Consolidation or Adaptation? PRISM: Disentangling SFT and RL Data via Gradient Concentration
Yang Zhao, Yangou Ouyang, Xiao Ding, Hepeng Wang, Bibo Cai, Kai Xiong, Jinglong Gao, Zhouhao Sun, Li Du, Bing Qin, Ting Liu
TL;DR
PRISM addresses the data allocation bottleneck between supervised fine-tuning and reinforcement learning in LLM agents by diagnosing cognitive conflict through gradient concentration. It introduces a three-stage pipeline—non-invasive gradient probing, structural dissonance quantification via Gini, Kurtosis, and CV, and distribution-adaptive routing using a median split—to route low-conflict data to SFT and high-conflict data to RL. Empirically, PRISM yields Pareto improvements on WebShop and ALFWorld, achieving state-of-the-art Seen performance on ALFWorld (95.31%) and up to 3.22× training speedups with only half the RL budget, while remaining backbone-agnostic across Qwen and Llama.

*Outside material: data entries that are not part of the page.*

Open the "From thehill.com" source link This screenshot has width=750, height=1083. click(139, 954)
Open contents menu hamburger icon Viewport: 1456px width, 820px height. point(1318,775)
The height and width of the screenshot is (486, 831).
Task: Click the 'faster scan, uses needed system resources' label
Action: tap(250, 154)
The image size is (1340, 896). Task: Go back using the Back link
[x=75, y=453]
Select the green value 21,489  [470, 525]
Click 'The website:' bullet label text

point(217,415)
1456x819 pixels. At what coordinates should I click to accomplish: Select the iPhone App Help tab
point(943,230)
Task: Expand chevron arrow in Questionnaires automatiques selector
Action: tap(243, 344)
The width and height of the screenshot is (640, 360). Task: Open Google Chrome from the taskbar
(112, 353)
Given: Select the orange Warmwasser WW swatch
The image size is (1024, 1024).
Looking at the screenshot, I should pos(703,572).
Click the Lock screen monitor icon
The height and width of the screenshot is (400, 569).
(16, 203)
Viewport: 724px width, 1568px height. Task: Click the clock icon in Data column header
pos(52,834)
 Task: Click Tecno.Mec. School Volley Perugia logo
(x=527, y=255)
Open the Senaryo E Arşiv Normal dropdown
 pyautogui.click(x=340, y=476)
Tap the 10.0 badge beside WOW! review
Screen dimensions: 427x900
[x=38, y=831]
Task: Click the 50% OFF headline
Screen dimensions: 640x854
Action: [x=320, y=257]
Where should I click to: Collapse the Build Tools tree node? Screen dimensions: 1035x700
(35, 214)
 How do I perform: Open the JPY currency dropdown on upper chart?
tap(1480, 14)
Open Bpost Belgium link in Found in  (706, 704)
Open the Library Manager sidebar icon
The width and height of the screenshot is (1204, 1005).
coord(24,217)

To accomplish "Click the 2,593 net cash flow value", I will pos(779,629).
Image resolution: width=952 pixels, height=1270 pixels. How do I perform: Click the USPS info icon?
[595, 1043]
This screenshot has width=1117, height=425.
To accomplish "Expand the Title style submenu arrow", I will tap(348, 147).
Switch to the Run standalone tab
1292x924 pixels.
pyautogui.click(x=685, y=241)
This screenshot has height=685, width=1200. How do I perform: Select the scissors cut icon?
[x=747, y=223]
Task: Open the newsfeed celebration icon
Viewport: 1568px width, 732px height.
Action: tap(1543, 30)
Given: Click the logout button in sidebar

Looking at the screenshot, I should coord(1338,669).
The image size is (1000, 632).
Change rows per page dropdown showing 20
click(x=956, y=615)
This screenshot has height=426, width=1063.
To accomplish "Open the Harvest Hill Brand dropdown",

These results support the central claim that disentangling data by internal optimization regimes enhances robustness and efficiency in scalable agent alignment.
Abstract
While Hybrid Supervised Fine-Tuning (SFT) followed by Reinforcement Learning (RL) has become the standard paradigm for training LLM agents, effective mechanisms for data allocation between these stages remain largely underexplored. Current data arbitration strategies often rely on surface-level heuristics that fail to diagnose intrinsic learning needs. Since SFT targets pattern consolidation through imitation while RL drives structural adaptation via exploration, misaligning data with these functional roles causes severe optimization interference. We propose PRISM, a dynamics-aware framework grounded in Schema Theory that arbitrates data based on its degree of cognitive conflict with the model's existing knowledge. By analyzing the spatial geometric structure of gradients, PRISM identifies data triggering high spatial concentration as high-conflict signals that require RL for structural restructuring. In contrast, data yielding diffuse updates is routed to SFT for efficient consolidation. Extensive experiments on WebShop and ALFWorld demonstrate that PRISM achieves a Pareto improvement, outperforming state-of-the-art hybrid methods while reducing computational costs by up to 3.22$\times$. Our findings suggest that disentangling data based on internal optimization regimes is crucial for scalable and robust agent alignment.